Exercise
Find every line in the records that contains the word "image" and copy each one out. Case counts.

Records for the exercise

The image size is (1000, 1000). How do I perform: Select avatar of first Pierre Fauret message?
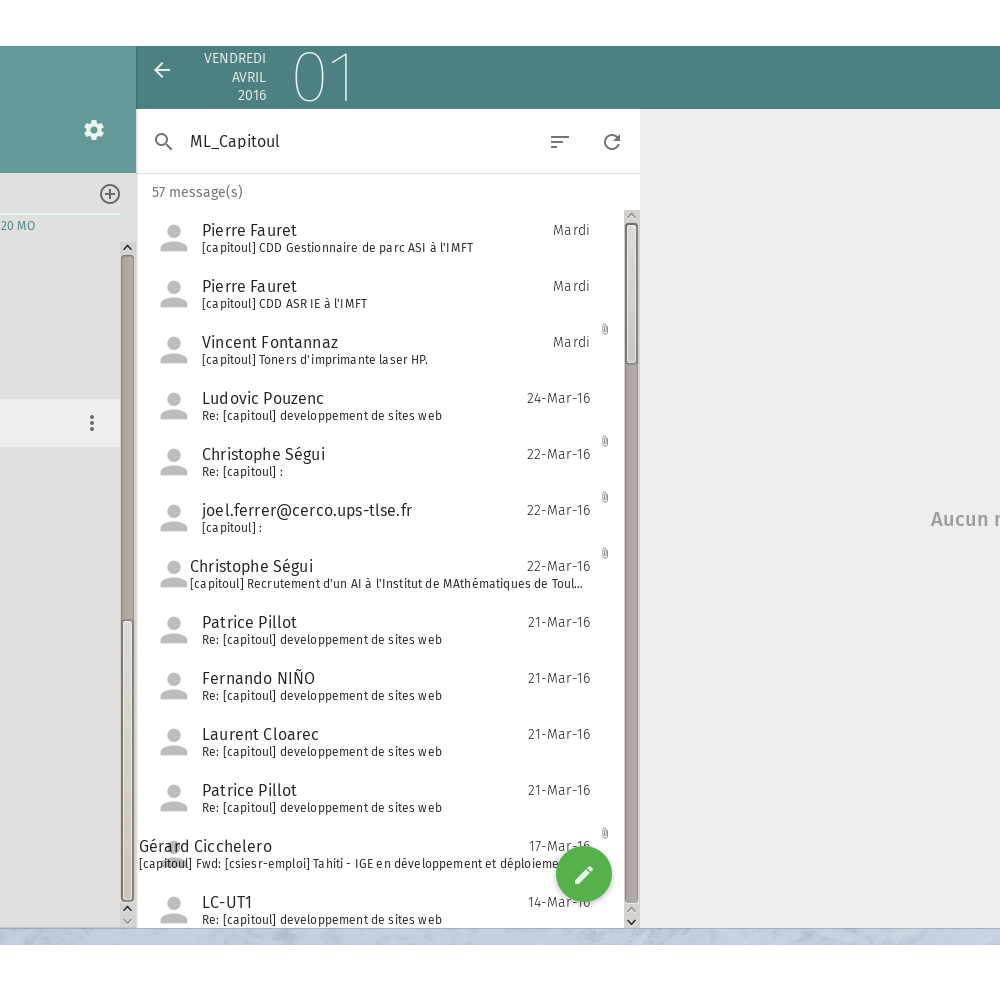tap(174, 238)
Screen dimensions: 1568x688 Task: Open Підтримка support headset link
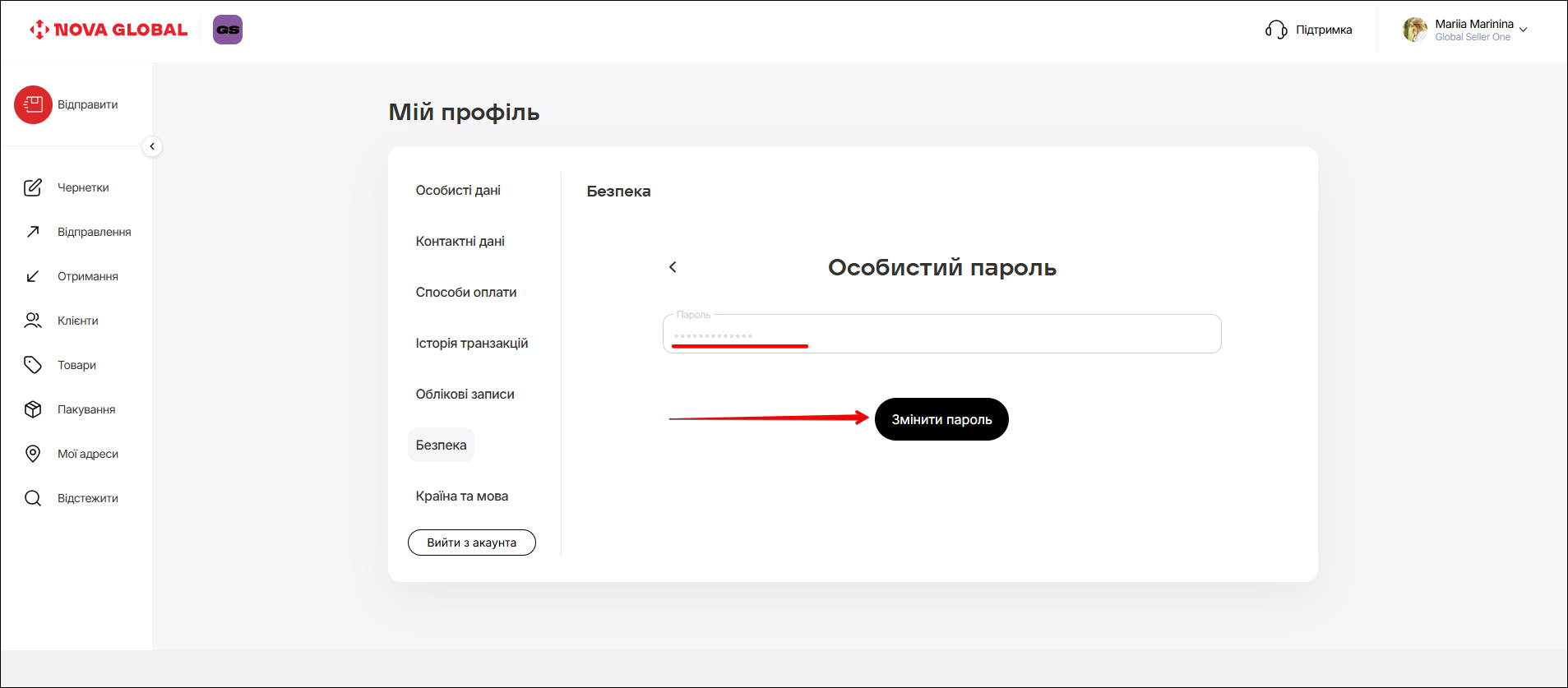coord(1308,30)
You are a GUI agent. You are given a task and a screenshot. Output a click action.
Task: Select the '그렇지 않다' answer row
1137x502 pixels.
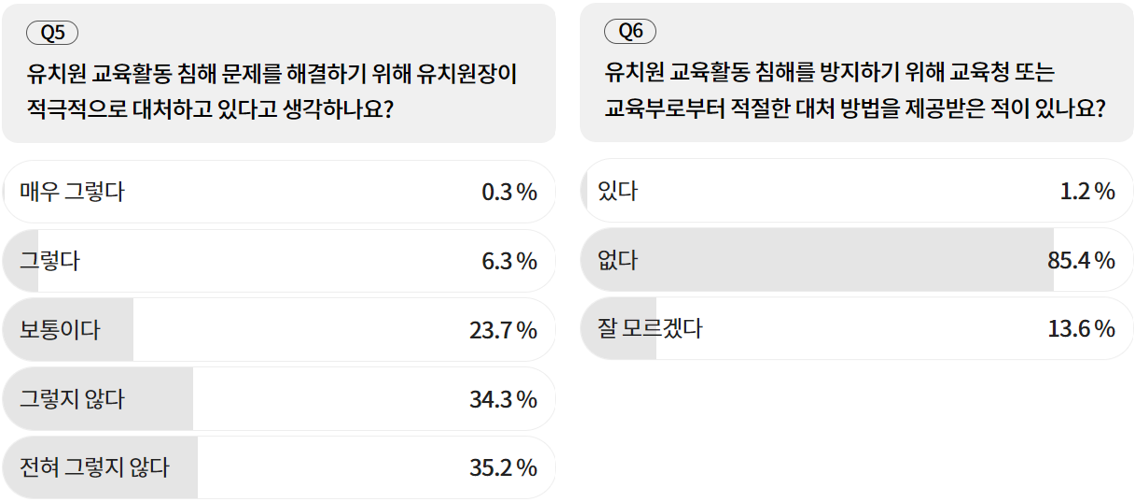72,399
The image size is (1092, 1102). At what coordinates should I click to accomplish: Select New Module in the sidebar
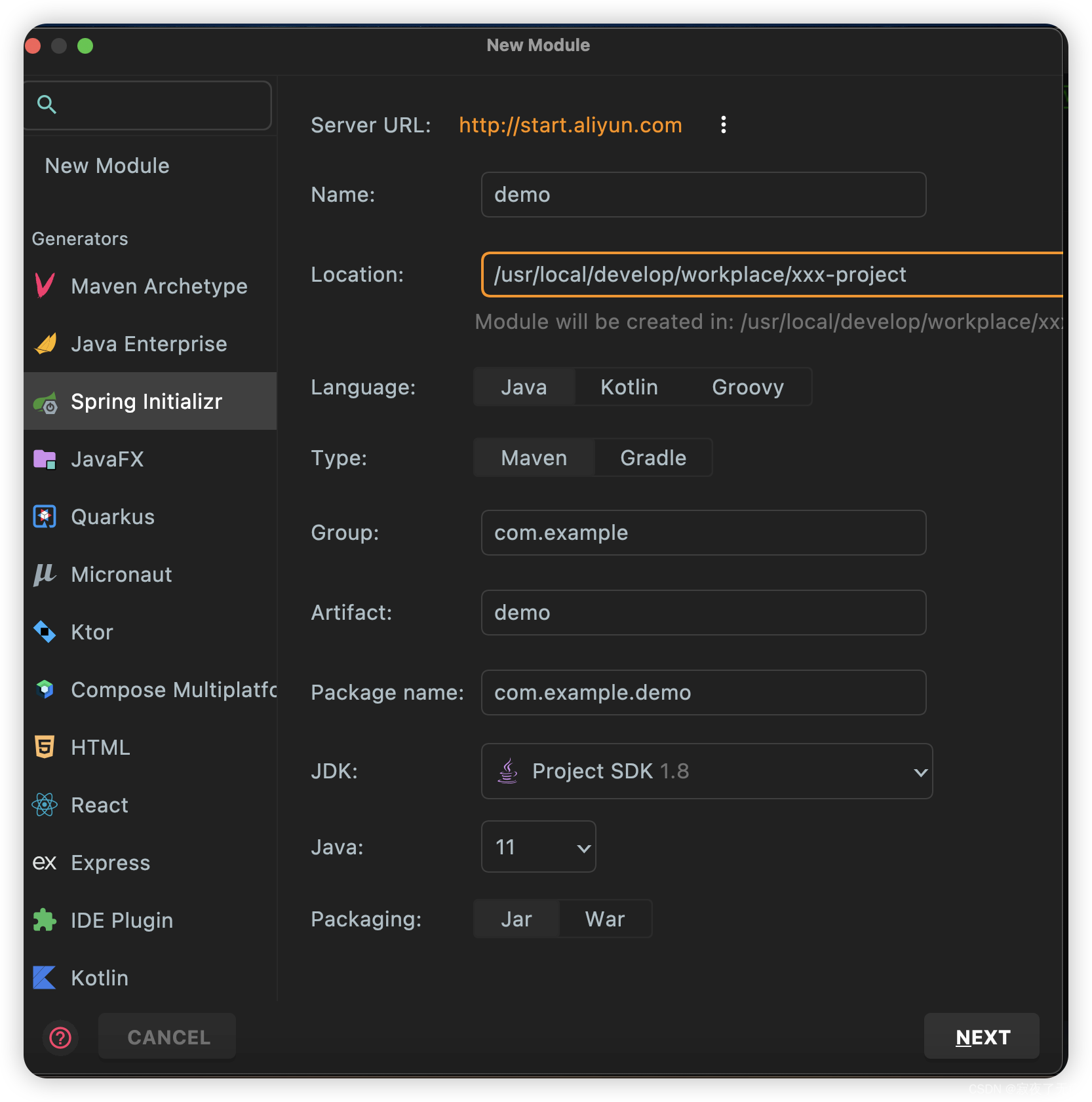(107, 165)
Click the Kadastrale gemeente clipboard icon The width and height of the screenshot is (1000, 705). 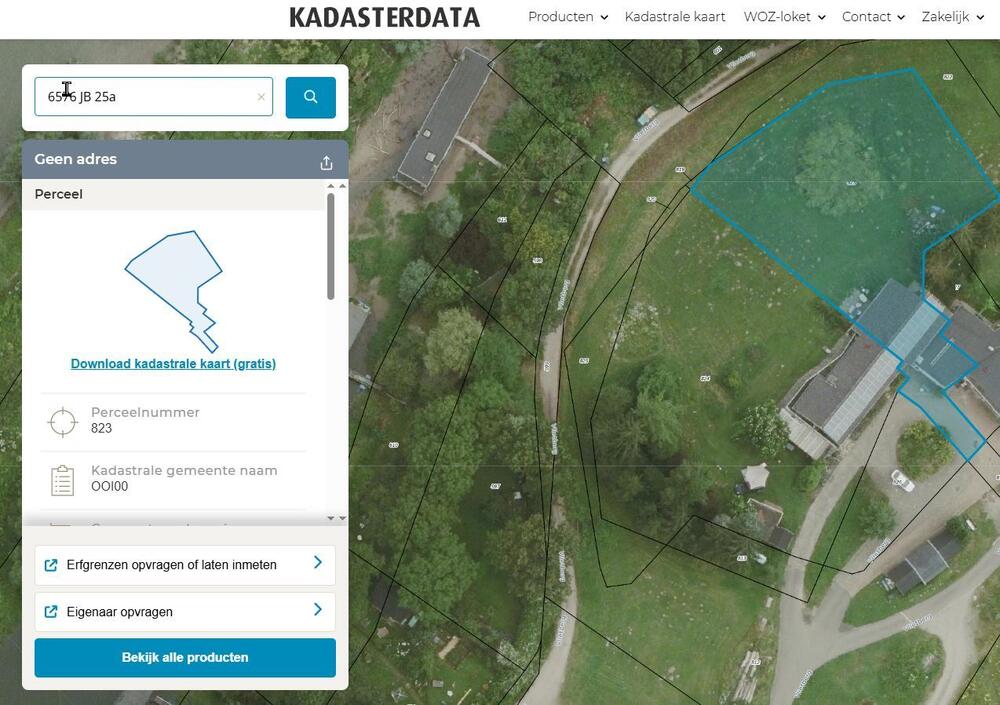tap(62, 479)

Exercise answer
The image size is (1000, 1000). How do I perform: Select avatar of first Pierre Fauret message?
The image size is (1092, 1102). At what coordinates should I click to accomplish: Select New Module in the sidebar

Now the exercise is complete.